The scene is to be performed in Little Falls in October, as part of their Third Thursday event. I really must attend one of these Third Thursdays. Quite a lot goes on. It would probably make a good blog post.

After reading we talked about the scene to be presented, then branched out into Shakespeare, theatre, writing and all kinds of stuff. You may not know this about me, but I talk. I talk a lot. I like to talk. After I left the audition, I thought, “Wow, I talk too much.” I hope I didn’t sound dumb.

I don’t know yet whether I get to be one of the witches. That would be so cool if I did. If I don’t, though, I will try to go to the Third Thursday on Oct. 16 and see the scene. I’ll probably write a blog post about it.

Vampires and a Big Reveal

BIG Spoiler Alert! Seriously, if you’re going to watch Mark of the Vampire (1935), PLEASE do it before reading my silly write-up.

I will, in fact, try to write about this movie without giving away the big reveal, but I don’t know how successful I will be. In fact, already I’ve said too much.

In pre-movie commentary, Robert Osborne says Mark of the Vampire is a murder mystery as well as a vampire movie. I think that gives away a lot right there, and he didn’t even give a spoiler alert. Anyways, I think it is mostly a vampire movie.

The movie begins, as these things often do, with travelers being warned to go nowhere after dark. This is all we see of the travelers, so I guess those actors did not have very good agents. The vampire(s) (I don’t think people know at this point how many there are), it seems, is (are) after folks that have lived in the area for some time.

I’m sorry, but I don’t think that’s very good scripting. Of course we don’t want characters reiterating to each other stuff they darn well already know. That would be like me saying to Steven, “As you know, we’re married and have a cute little dog.” However, I think there are better ways to set up background than sticking in extraneous characters we are never going to see again, just so they can get warned.

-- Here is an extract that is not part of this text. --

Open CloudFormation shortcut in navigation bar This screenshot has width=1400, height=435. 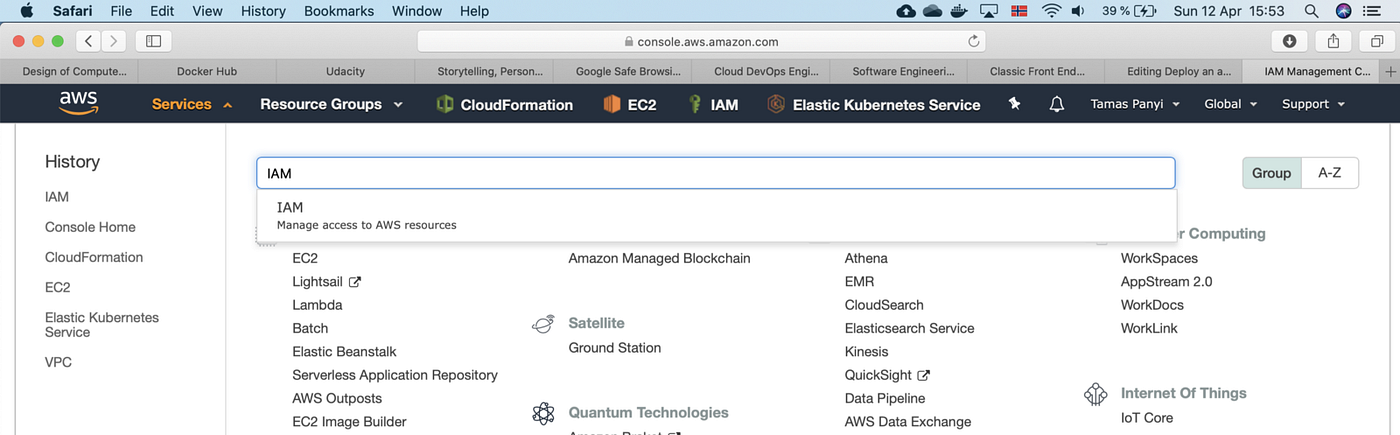click(x=505, y=104)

Perhaps I am too demanding. Anyways, that was an easy way to fill up a paragraph without giving away any major plot points (except to let you know you aren’t going to see those travelers again).

Bela Lugosi is the main vampire, and I wished he would have gotten more screen time. He is very mysterious and scary when he shows up, though, so that’s good. There is another, younger, girl vampire. She is spooky, but the actress does not have Lugosi’s gifts. She doesn’t act so much as walk around slowly with a completely blank look on her face. I suppose that is what the part called for and what the director told her to do, but I didn’t think she had the presence to carry if off properly. Oh well, she was young. I daresay she improved if she went on (didn’t make a note of the actress’ name).

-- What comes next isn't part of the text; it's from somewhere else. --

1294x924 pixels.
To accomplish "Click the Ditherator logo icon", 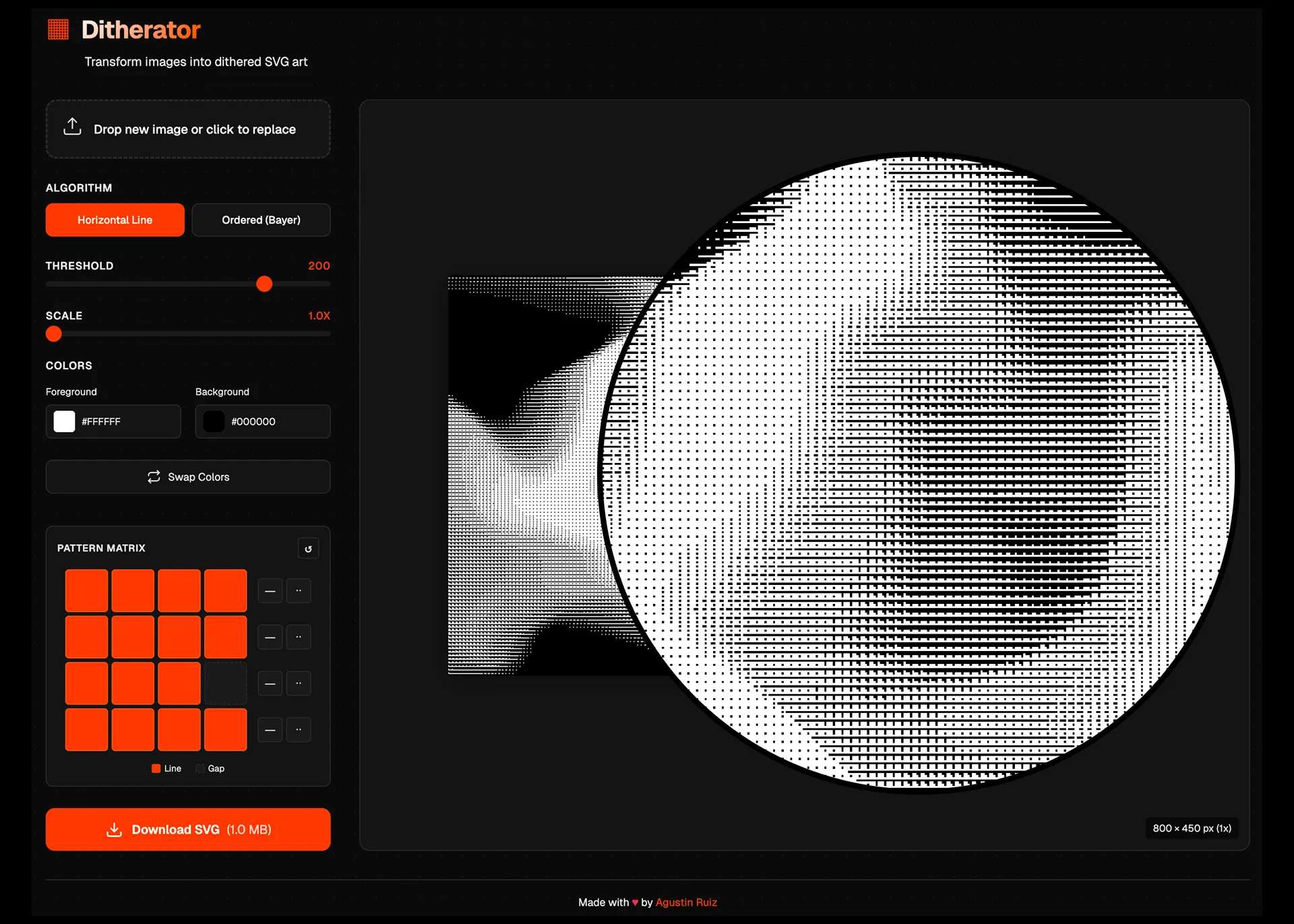I will pos(59,30).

Lionel Barrymore is a vampire expert. I just adore Lionel Barrymore. I don’t care if he puts the beautiful girl in danger to catch the vampires. That’s what a movie vampire expert is supposed to do.

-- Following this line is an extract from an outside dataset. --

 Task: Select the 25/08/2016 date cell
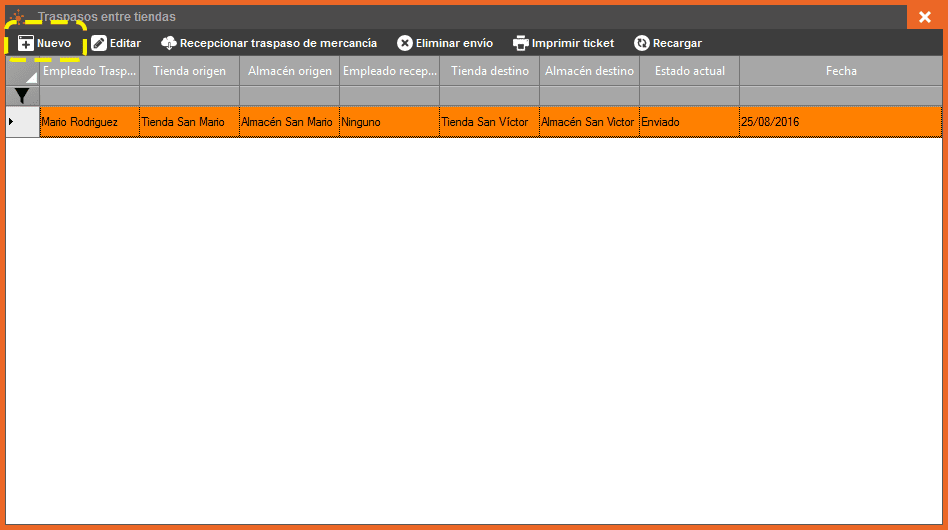coord(840,122)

Osborne warns us that nothing is as it seems, and that is pretty much the case. It is one of those movies where, after you find out the big secret, you kind of want to watch it again, to see if they were really playing fair. I’m actually pretty sure they did not play fair (I know some of you are saying, “Whatever that means”), because in post-movie commentary, Osborne tells us the actors did not know the big reveal till they actually filmed those scenes.

Since this is a personal blog, I feel free to interject here that I would be majorly ticked off at a director that played that kind of a game with me. If it is something my character knows, I certainly want to know it. If it is something my character doesn’t know, I would still prefer to know it and ACT. But that’s just me; I’m not all method like some people.

I enjoyed Mark of the Vampire. I may watch it again (perhaps when TCM shows it next October) and write another blog post from the point of view of somebody who already knows the big reveal. If I remember it.